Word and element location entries
· · · · ·

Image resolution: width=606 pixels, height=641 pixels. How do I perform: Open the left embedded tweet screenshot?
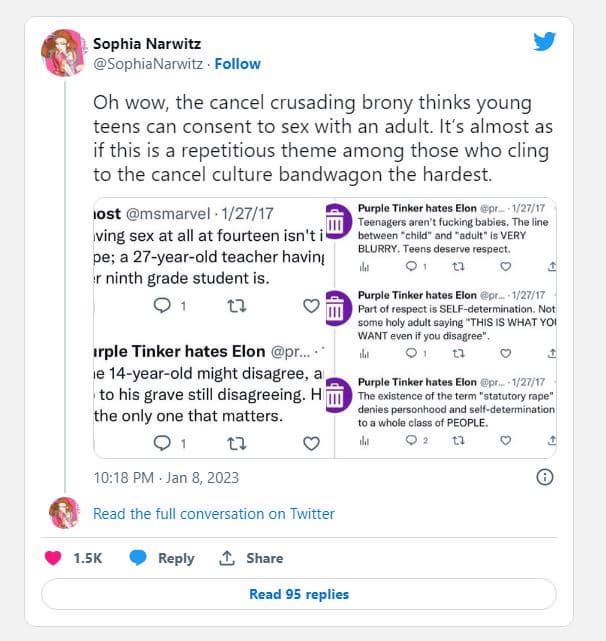coord(205,328)

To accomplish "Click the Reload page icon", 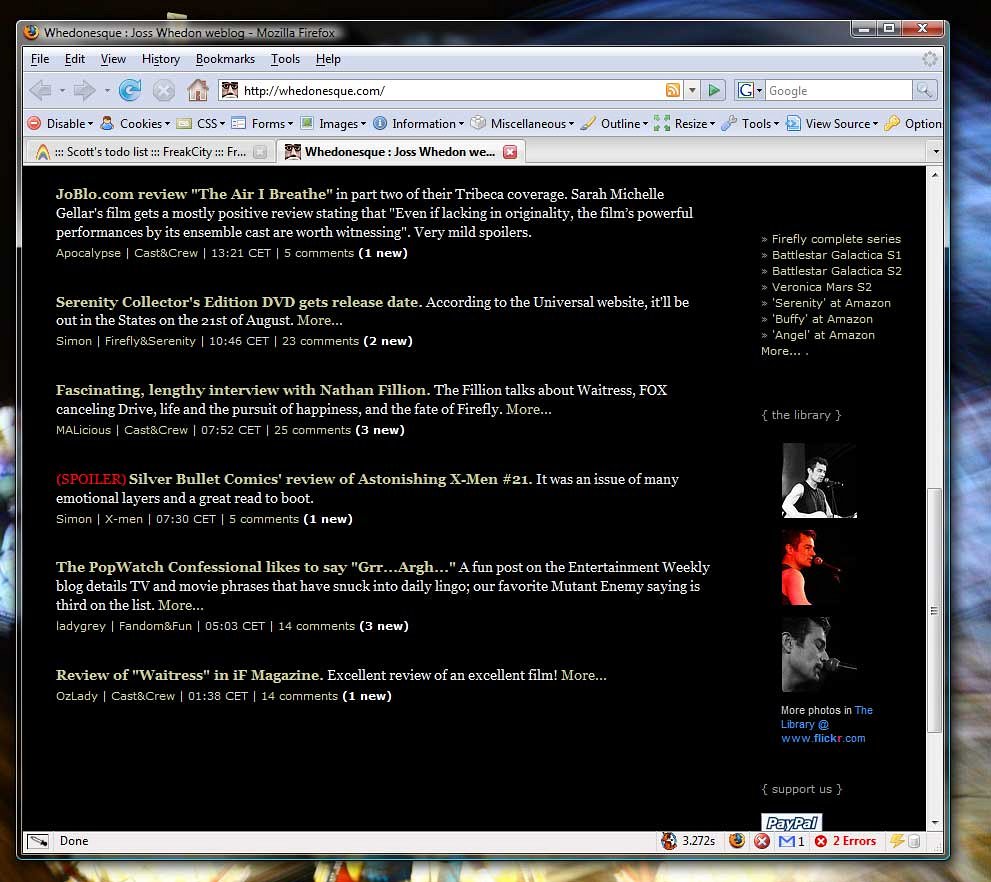I will 130,91.
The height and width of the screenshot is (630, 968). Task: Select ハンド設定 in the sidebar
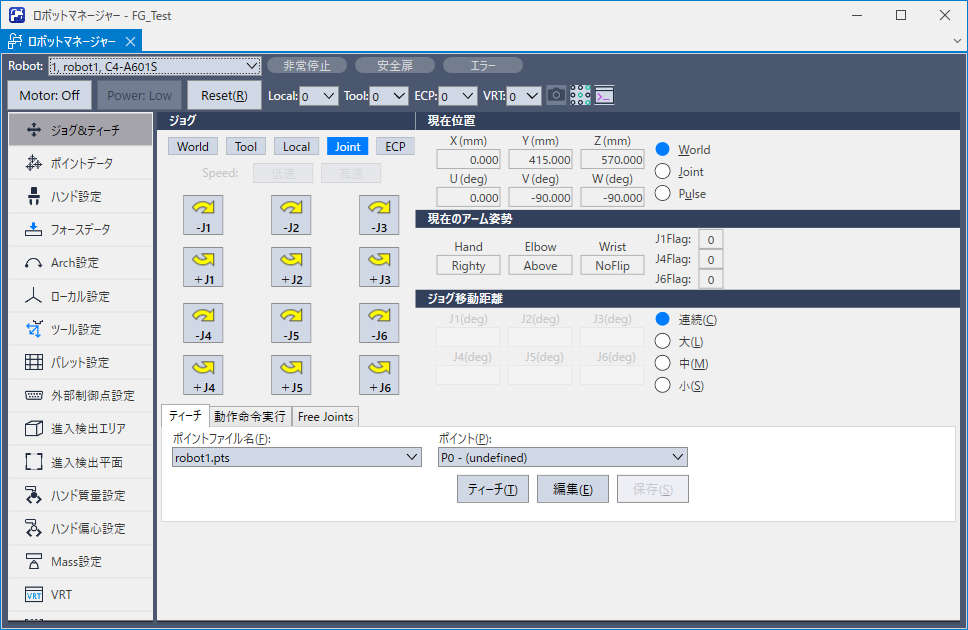coord(80,195)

· · · · ·

**The exercise:** Recast the entries above as a two-column CSV, beginning with the line that contains "The height and" and ending at the last entry. Name the columns "request" and "location," give one row per request with each field quoted and its line breaks replaced by spaces, and leave out the pictures.

**Solution for this problem:**
request,location
"The height and width of the screenshot is (630, 968). Task: Select ハンド設定 in the sidebar","coord(80,195)"